Remembering what God has called parents to be and to do


Paul Tripp begins Parenting—a runner-up for WORLD’s 2016 Book of the Year in the Accessible Theology category—with a diagnostic test: Do we believe we are owners of our children or ambassadors to them? Then he lays out the big picture of our God-given parenting task: We are “his tool for the forming of the souls of your children.” With lavish reminders of grace, Tripp guides readers through 14 principles and warns fathers and mothers, “If you are not resting as a parent in your identity in Christ, you will look for identity in your children.” Tripp writes as a pastor, not a scold, and offers many specific examples along with Biblical wisdom: “No parent gives mercy better than one who is convinced that he desperately needs it himself.” In the excerpt below (courtesy of Crossway), Tripp describes four areas that help us think through the differences between ownership and ambassadorial parenting. —Susan Olasky

Lost in the Middle of Your Own Parenting Story

The big picture starts with knowing who you are as a parent. I don’t mean your name, address, and Social Security number. I mean who you are in relation to who God is, to what life is about, and to who your children are. If you don’t have this “who you are” perspective right, you will miss the essence of what God has called you to, and you will do things that no parent should do.

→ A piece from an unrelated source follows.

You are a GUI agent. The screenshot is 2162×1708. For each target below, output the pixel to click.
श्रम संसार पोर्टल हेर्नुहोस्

I am afraid that parenting confusion and dysfunction often begin with parents having an ownership view of parenting. It is seldom expressed and often unconscious, but it operates on this perspective of parenting: “These children belong to me, so I can parent them in the way I see fit.” Now, no parent actually says that, but it tends to be the perspective that most of us fall into. In the press of overwhelming responsibilities and a frenetic schedule, we lose sight of what parenting is really about. We look at our children as belonging to us, and we end up doing things that are short-sighted, not helpful in the long-run, more reactive than goal-oriented, and outside of God’s great, big, wise plan.

Ownership parenting is not overtly selfish, abusive, or destructive; it involves a subtle shift in thinking and motivation that puts us on a trajectory that leads our parenting far away from God’s design. This shift is subtle because it takes place in little, mundane moments of family life—moments that seem so small and insignificant that the people in the middle of them are unaware of the movement that has taken place. But the shifts are significant precisely because they do take place in insignificant little moments, because those little moments are the addresses where our parenting lives. Very little of our parenting takes place in grand significant moments that have stopped us in our tracks and commanded our full attention; parenting takes place on the fly when we’re not really paying attention and are greeted with things that we did not know we were going to be dealing with that day. It’s the repeated cycle of little unplanned moments that is the soul-shaping workroom of parenting.

Ownership parenting is motivated and shaped by what parents want for their children and from their children. It is driven by a vision of what we want our children to be and what we want our children to give us in return. (I’ll say more about this later). It seems right, it feels right, and it does many good things, but it is foundationally misguided and misdirected and will not produce what God intends in the lives that he has entrusted to our care. There, I’ve said it! Good parenting, which does what God intends it to do, begins with this radical and humbling recognition that our children don’t actually belong to us. Rather, every child in every home, everywhere on the globe, belongs to the One who created him or her. Children are God’s possession (see Ps. 127:3) for his purpose. That means that his plan for parents is that we would be his agents in the lives of these ones that have been formed into his image and entrusted to our care.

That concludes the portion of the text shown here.